### REQUIREMENT
Report back each line of the data that contains the word "computer".

Stored data entries:
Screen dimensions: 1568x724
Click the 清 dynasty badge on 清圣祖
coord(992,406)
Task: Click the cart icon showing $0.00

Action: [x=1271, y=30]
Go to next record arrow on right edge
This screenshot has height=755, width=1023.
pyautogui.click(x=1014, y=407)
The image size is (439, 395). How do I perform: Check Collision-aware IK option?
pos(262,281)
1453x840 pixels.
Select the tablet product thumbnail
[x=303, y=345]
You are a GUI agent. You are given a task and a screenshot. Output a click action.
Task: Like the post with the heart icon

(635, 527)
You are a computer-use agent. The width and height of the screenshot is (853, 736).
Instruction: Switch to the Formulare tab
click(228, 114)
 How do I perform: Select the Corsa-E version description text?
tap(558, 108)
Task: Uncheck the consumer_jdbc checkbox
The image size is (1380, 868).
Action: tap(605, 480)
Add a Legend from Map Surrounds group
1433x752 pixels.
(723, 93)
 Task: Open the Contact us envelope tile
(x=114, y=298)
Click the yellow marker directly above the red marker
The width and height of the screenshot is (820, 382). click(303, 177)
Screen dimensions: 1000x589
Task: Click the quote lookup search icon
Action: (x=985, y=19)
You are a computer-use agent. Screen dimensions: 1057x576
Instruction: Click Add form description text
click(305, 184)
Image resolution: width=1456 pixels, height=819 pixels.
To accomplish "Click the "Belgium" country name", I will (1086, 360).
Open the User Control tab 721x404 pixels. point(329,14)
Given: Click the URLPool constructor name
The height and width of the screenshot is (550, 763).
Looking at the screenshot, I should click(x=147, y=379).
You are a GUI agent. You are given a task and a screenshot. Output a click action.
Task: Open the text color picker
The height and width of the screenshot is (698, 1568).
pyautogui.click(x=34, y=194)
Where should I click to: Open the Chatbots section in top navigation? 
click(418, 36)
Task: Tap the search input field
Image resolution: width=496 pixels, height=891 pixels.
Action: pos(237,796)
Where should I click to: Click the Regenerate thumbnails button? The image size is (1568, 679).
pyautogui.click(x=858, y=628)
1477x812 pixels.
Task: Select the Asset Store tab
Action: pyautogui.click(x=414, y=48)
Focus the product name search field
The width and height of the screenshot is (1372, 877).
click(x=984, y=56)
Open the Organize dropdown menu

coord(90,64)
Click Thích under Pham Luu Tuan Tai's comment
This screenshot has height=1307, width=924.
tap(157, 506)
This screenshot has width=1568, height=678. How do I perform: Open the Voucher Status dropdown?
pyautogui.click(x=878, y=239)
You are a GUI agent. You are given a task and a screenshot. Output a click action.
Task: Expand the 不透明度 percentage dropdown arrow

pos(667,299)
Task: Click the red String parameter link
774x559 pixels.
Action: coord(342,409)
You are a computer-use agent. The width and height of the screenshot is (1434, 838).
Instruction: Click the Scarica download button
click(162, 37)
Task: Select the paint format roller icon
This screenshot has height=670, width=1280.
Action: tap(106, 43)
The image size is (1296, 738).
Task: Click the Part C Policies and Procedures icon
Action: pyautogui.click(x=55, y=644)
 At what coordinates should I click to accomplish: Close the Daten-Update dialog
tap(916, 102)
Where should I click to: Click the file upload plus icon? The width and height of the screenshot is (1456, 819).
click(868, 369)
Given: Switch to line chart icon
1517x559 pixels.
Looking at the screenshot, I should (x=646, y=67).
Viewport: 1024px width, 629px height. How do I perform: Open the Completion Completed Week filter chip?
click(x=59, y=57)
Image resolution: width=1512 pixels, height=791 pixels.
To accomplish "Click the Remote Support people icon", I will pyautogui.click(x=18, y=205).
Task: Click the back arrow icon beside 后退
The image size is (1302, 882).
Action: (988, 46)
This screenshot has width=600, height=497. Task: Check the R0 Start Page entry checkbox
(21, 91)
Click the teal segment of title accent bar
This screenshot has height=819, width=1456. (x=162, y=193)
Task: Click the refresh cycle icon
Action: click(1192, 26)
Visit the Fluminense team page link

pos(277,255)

### TASK RESPONSE
You are a computer-use agent. The width and height of the screenshot is (853, 736).
You are a computer-use agent. Screen dimensions: 1057x576
You are a computer-use agent. The width and height of the screenshot is (1434, 838).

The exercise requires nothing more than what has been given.